Verifying that two files are identical using pure PHP?

php performance file-upload file-io

23,635

Solution 1

If you already have one SHA1 sum, you can simply do:

if ($known_sha1 == sha1_file($new_file))

otherwise

if (filesize($file_a) == filesize($file_b)
    && md5_file($file_a) == md5_file($file_b)
)

Checking file size too, to somewhat prevent a hash collision (which is already very unlikely). Also using MD5 because it's significantly faster than the SHA algorithms (but a little less unique).

Update:

This is how to exactly compare two files against each other.
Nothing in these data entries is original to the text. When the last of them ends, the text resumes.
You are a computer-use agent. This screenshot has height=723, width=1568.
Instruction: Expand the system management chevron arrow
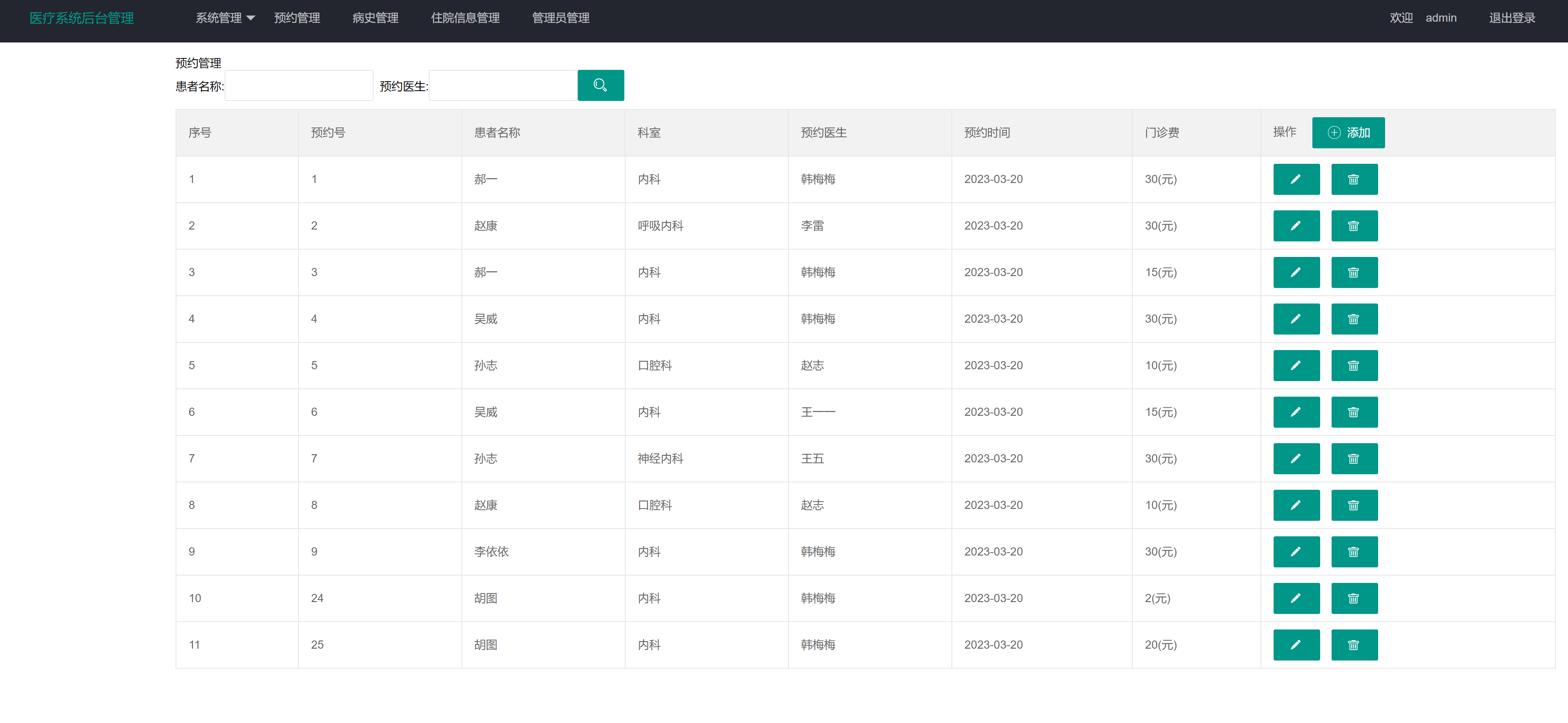pos(251,18)
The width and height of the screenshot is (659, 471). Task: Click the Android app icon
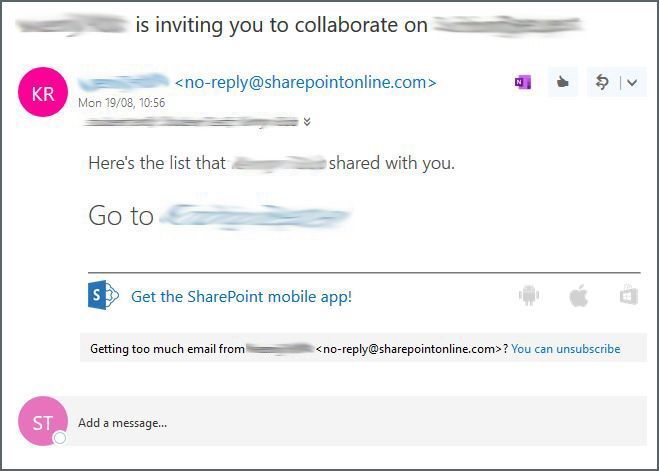[528, 295]
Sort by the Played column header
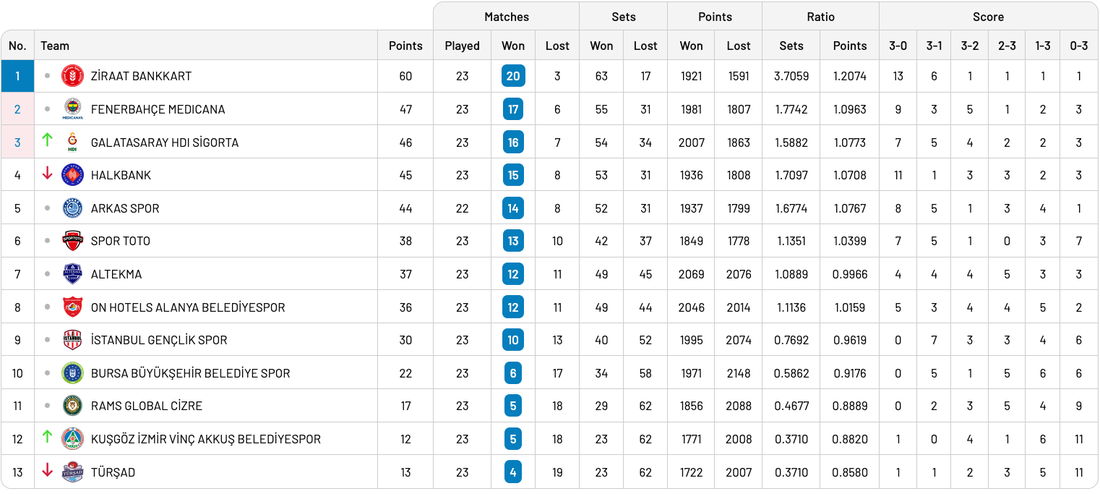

function compareFiles($file_a, $file_b)
{
    if (filesize($file_a) != filesize($file_b))
        return false;

    $chunksize = 4096;
    $fp_a = fopen($file_a, 'rb');
    $fp_b = fopen($file_b, 'rb');
        
    while (!feof($fp_a) && !feof($fp_b))
    {
        $d_a = fread($fp_a, $chunksize)
        $d_b = fread($fp_b, $chunksize);
        if ($d_a === false || $d_b === false || $d_a !== $d_b)
        {
            fclose($fp_a);
            fclose($fp_b);
            return false;
        }
    }
 
    fclose($fp_a);
    fclose($fp_b);
          
    return true;
}

Solution 2

Update

If you want to make sure that files are equal then you should first check the file sizes and if they match then just diff the file content. This is much faster than using a hash function and will definitely give the correct result.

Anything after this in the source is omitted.